Merel

M erel, c’est la fille qui vit seule au bout du village, célibataire, sans enfant, libre. Elle passe son existence paisiblement à élever des canards, à rédiger des articles pour le journal local et à supporter l’équipe de foot. Elle a bien une aventure de temps en temps, mais elle est surtout l’amie fidèle et serviable. Dans ce coin du Hainaut, sa vie est rythmée par les foires avicoles, les matchs, les rencontres à la buvette, la visite à la maison de retraite, les courses, les parties de baby-foot au café. Le train-train est aussi ponctué, pour les autres habitants, par les conversations à la sortie de l’école, les adolescents qui clament leur ennui et les couples qui se délitent. C’est le cas de celui de Geert et Suzie, qui n’ont plus rien à se dire, qui s’attendent mutuellement, pour se disputer. La tension a remplacé depuis longtemps l’attention. Leur fils, Finn, vit quotidiennement ce cauchemar, depuis sa chambre, de laquelle il entend les éclats de voix. Immanquablement ses larmes coulent, pour lui seul, en vain. Alors, le jour où Merel fait une plaisanterie sur Geert et sa présence dans les douches, nu comme un vers, Suzie voit rouge, identifie une ennemie toute désignée et décide de la détruire.

Merel est la première publication de Clara Lodewick, jeune artiste belge passée par l’École Saint-Luc de Bruxelles. C’est également le premier roman graphique de la nouvelle collection de Dupuis, Les Ondes Marcinelle, dont l’appellation est tout un programme. Cette jeunesse n’empêche nullement la maturité éclatante de l’album. Sur cent-soixante planches, le récit prend son temps pour planter un décor rural, aux clichés amusants et aux drames sous-jacents. Tel Balzac dans ses Scènes de la vie de province, l’autrice, par la peinture de quelques situations du quotidien, fait saillir les tensions latentes du calme apparent, les brisures derrière le vernis campagnard, les faiblesses de la vie sociale au cœur d’une nature, à laquelle l’album semble dédié. Sournoisement, l’effet du ragot initial se fait sentir, le qu’en dira-t-on prend le relais. « Elle cache bien son jeu », affirme-t-on. « Ce ne sont pas nos affaires », réplique-t-on, le regard en coin, l’œil torve. Puis c’est un mouvement dont on perd le contrôle, qu’on ne peut plus arrêter. La résistance dérisoire et maladroite viendra de Finn et de l’amitié qui le liera progressivement à Merel, sous les pieds de laquelle s’ouvrent tant de gouffres.

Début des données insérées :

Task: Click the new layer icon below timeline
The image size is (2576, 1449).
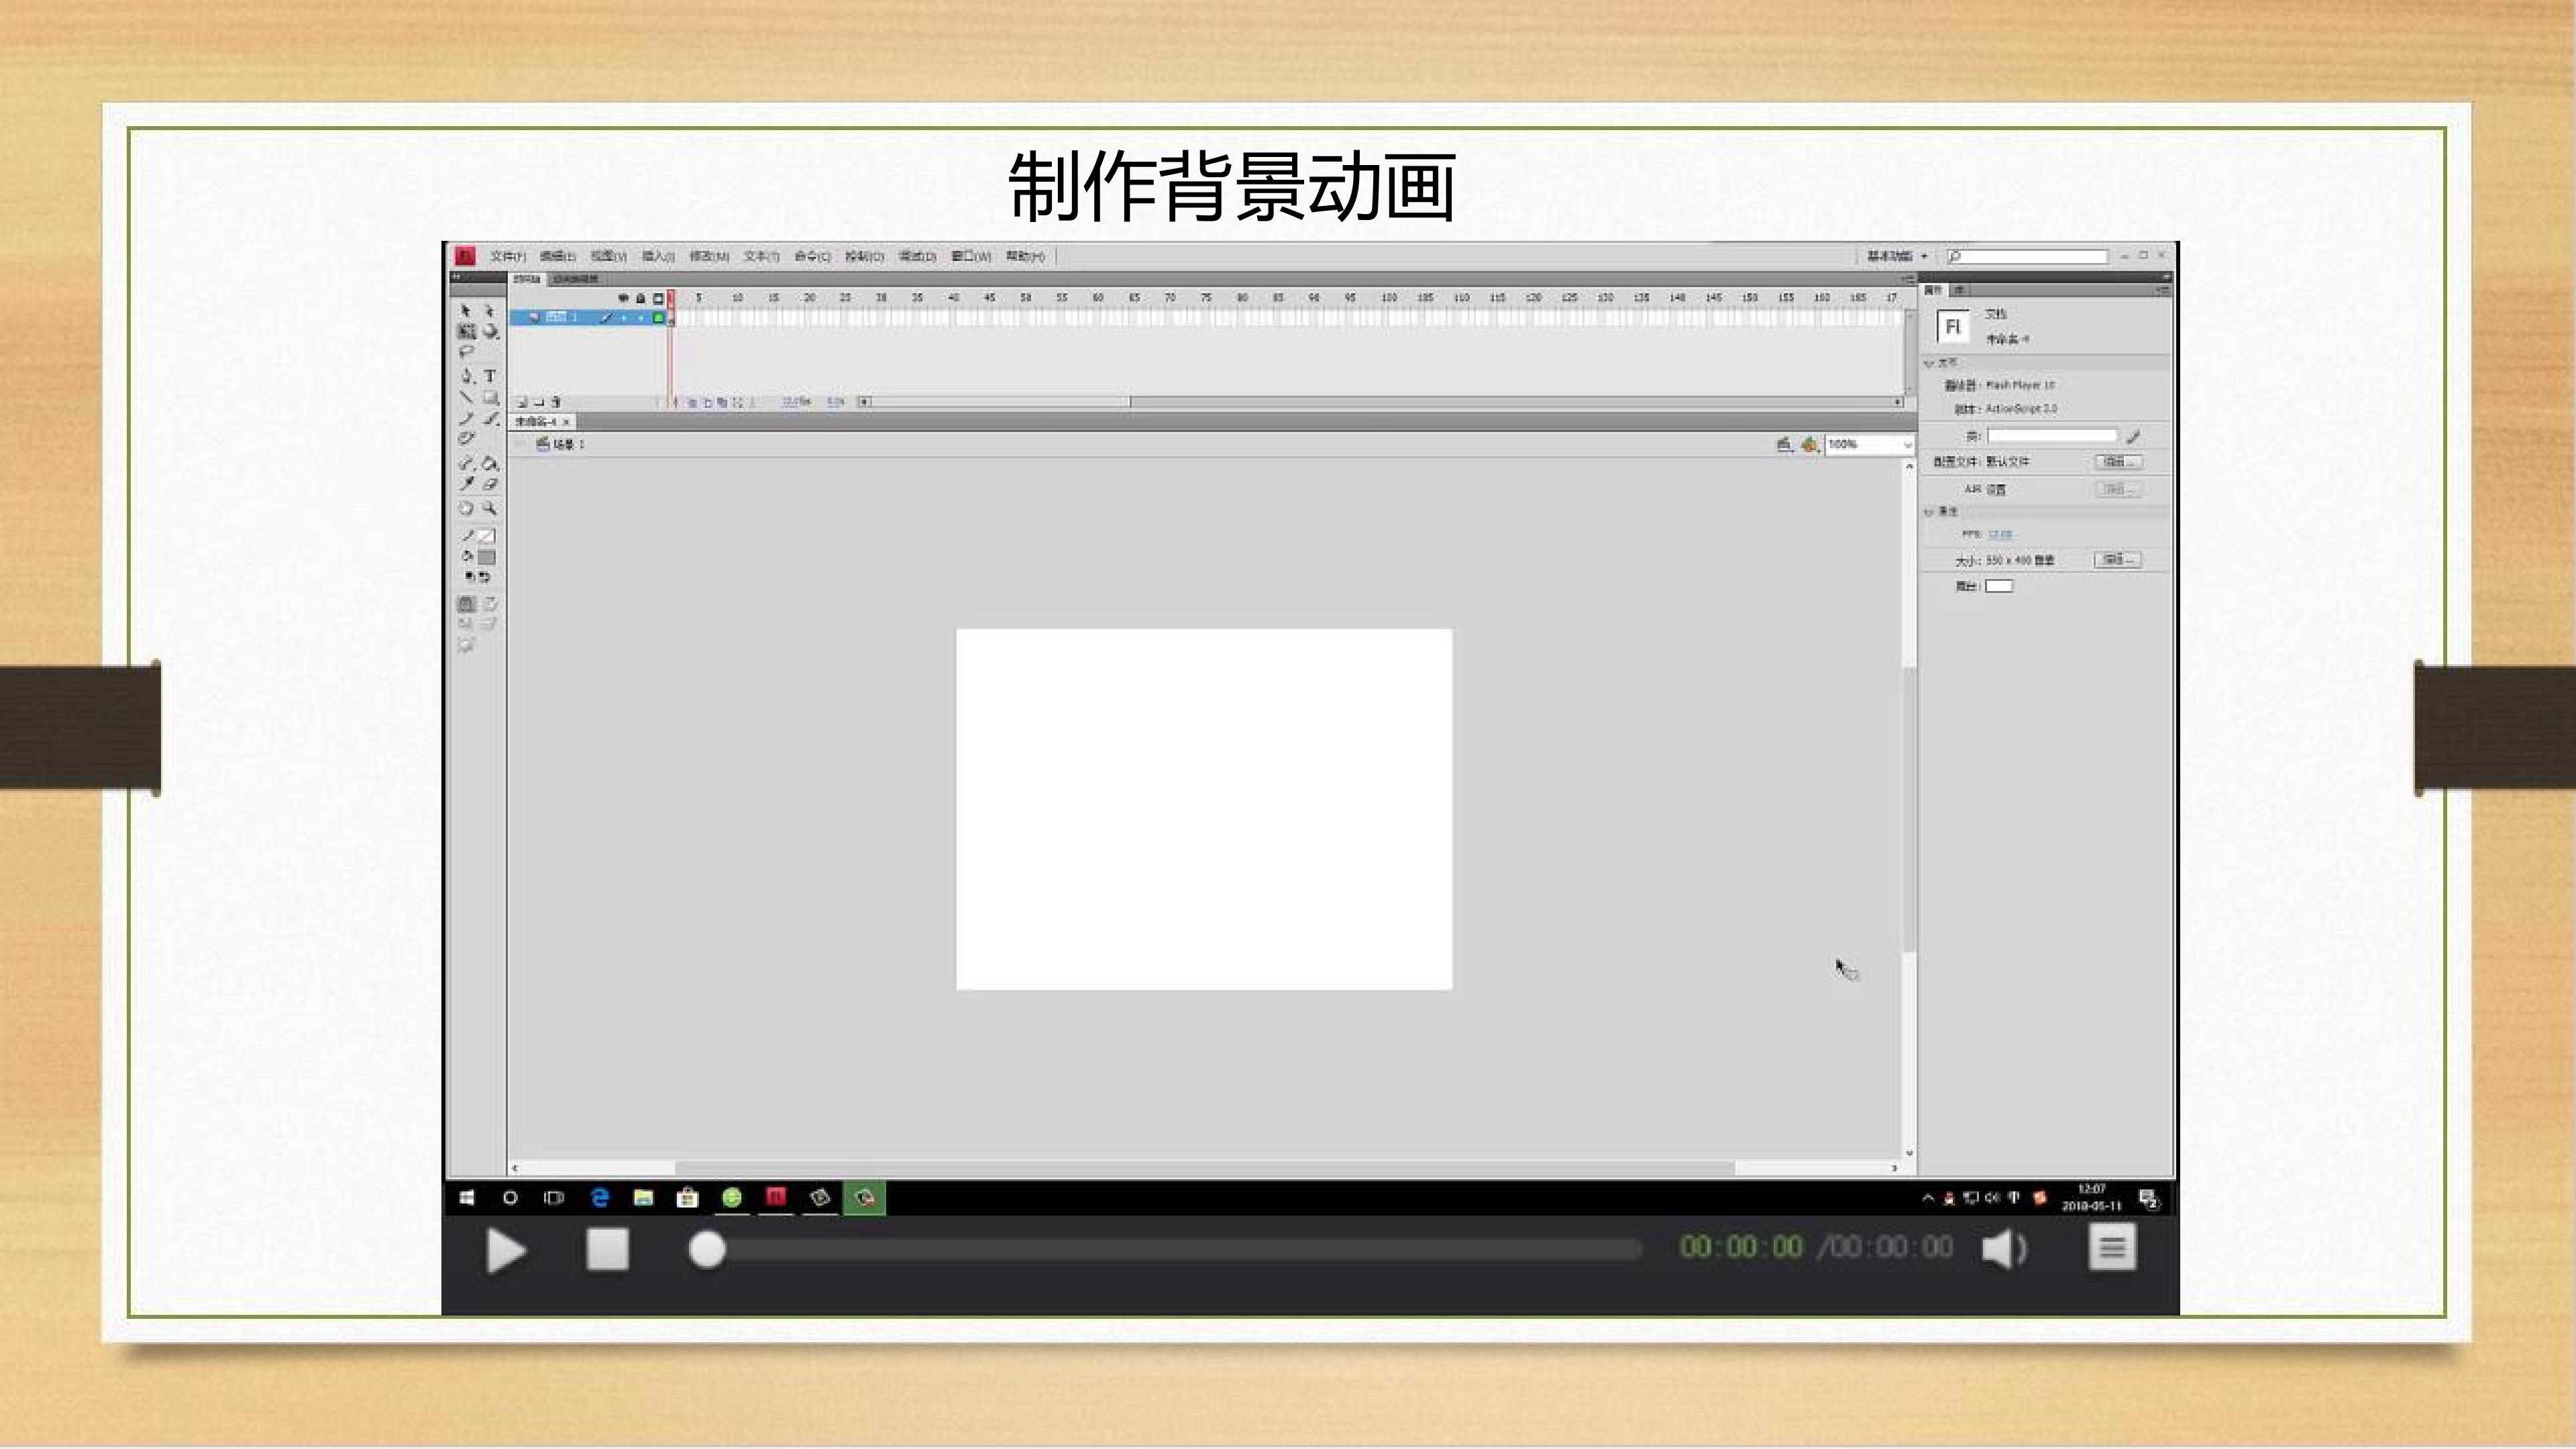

Le sujet n’est pas nouveau mais il est traité ici avec brio. Tous les personnages sont parfaitement construits, les interactions sont disposées par petites touches, dessinant au final un tableau effrayant. Merel est une parfaite démonstration sociologique de la construction de l’ennemi, par des individus, des groupes, des catégories socio-professionnelles ou des nations, pour éviter de regarder ce qui ne va pas chez soi. L’issue peut être tragique ; s’il y a parfois rédemption, c’est après en avoir payé le prix fort.

Le dessin de Clara Lodewick adopte un trait faussement naïf. Une place prépondérante lui est donné par le biais de nombreuses cases muettes, détaillant des gestes ordinaires dans leur poésie insoupçonnée, suspendant le temps ou faisant parler le silence. La mise en couleur, irréprochable, rend toutes sortes d’atmosphères, diurnes ou nocturnes, d’espaces confinés ou d’extérieurs du plat pays, avec « ce ciel si gris qu’un canal s’est pendu ». Chronique d’une province de Belgique, drame d’une bourgade si ordinaire, réflexion sur d’inavouables faiblesses de l’être humain, ode à la ruralité et à la vie simple, Merel est tout cela. Le ton juste de Clara Lodewick impressionne, qu’il soit narratif ou graphique.